For some reason, this was the day the promoters of the event had decided to tighten up security, and I mean they tightened it up. 600 mild-mannered technophiles were standing in line in the rain, while two rent-a-cops checked everybody for weapons! They had an airport-style walk-through metal detector and metal-detecting wands! Almost everyone had to go through two or three times, because, you know, this wasn’t fucking LAX, and no one was expecting to be scrutinized. Shucks, we were just there to shop, not hijack the fairgrounds. It took almost a half-hour to get to the front of the line, during which time the storm kicked up again, drenching all of us. A somewhat overly friendly older man with a striped umbrella struck up a conversation with me, and edged close enough to shield me from the rain. I was feeling a little nervous about this attention, but any port in a storm. Five minutes after the rain died down I had to remind him that it was OK to close the umbrella, and get the hell away from me. Call me a tease, or an umbrella whore, if you must. After a while we noticed that there were three lines, and the other two were going much faster than ours. They were the lines for the Easyriders Bike Show and the LA Tatoo and Body Art Expo ’05, which were taking place concurrently with the computer show.
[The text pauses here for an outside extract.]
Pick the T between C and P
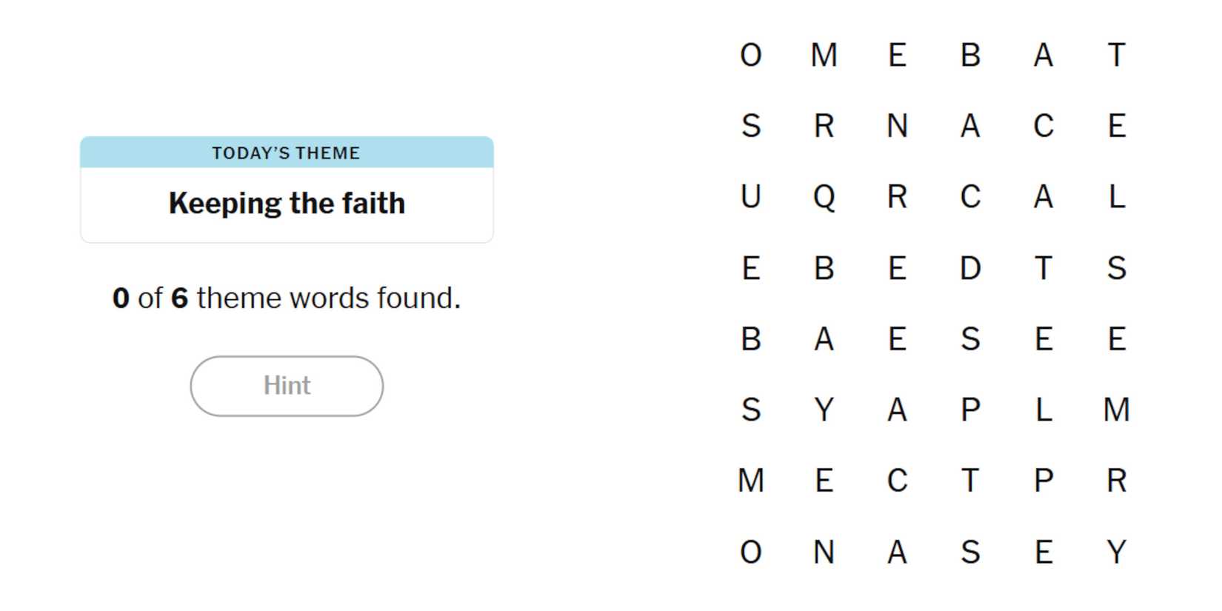 [x=970, y=481]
We passed the time debating whether it would be OK to stand in the faster, shorter lines, since it appeared that everybody ended up in the same place once past the gates, but the signage was clear — Computer Fair Here — and being the law abiding computer nerds that we all were (except me, I’m not a nerd), we decided to stay put. I noticed that all the babes were in the other two lines, and had to ask myself again “Where did I go wrong?”
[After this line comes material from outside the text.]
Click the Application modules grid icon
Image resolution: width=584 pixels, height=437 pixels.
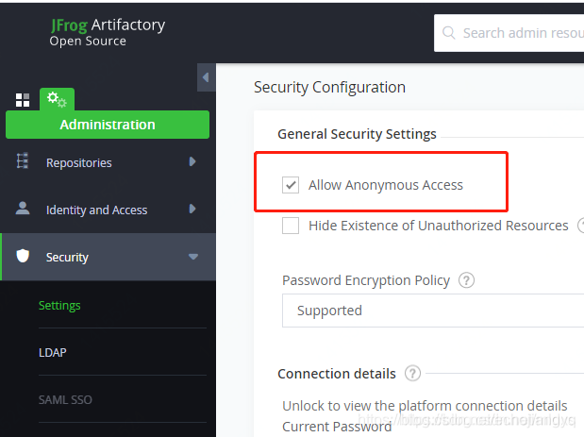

Finally at the metal detector I emptied my pockets into a little plastic basket and went through the gate, which sounded an alarm because of… my belt buckle, maybe? But no matter, because the rent-a-cops had found my pocket knife in the basket, a miniature Swiss Army knife with a 2-inch blade, used primarily for cleaning fingernails and opening mail. They got so excited about the knife that they forgot to use their wand on me to find out why the alarm had gone off. They escorted me to a girl seated at a folding table and told me I had to give the knife to her, but that I could have it back upon leaving the venue. Thanks guys.

The girl took my knife and my name, and placed the former in a little ziplock plastic bag and the latter on a list of names. She tossed the baggie containing my knife into a cardboard box on her table, wrote my number on a card and let me know that I would have to present the card to her (and picture ID, please) to get my knife back. I was number 34, and I could see in her box that almost all the other “checked” items were knives like mine, in identical baggies with small numbers on them.
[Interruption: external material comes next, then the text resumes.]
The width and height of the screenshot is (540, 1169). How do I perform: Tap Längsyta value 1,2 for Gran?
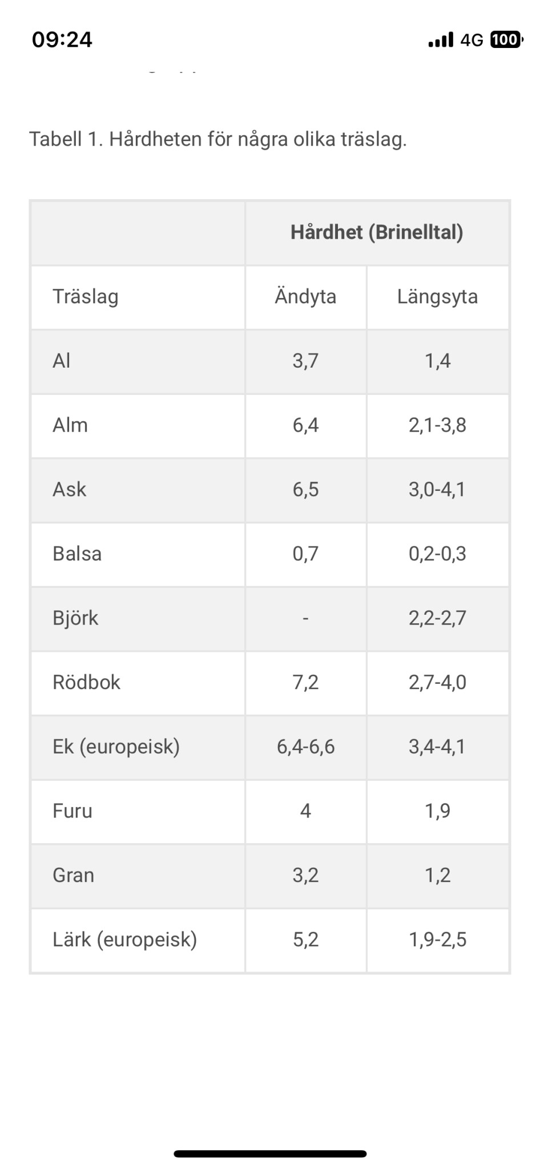pyautogui.click(x=437, y=875)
The fairgrounds are big — 487 acres, to be exact, and I walked about two blocks (through the rain) to the first of two exhibit halls. My elderly protector with the umbrella was nowhere around, probably having been detained by the guards for carrying an umbrella. I was getting wet, and I was no longer packing my weapon, but looking around at the bikers and the body art people I was relieved to know that we were all similarly disarmed.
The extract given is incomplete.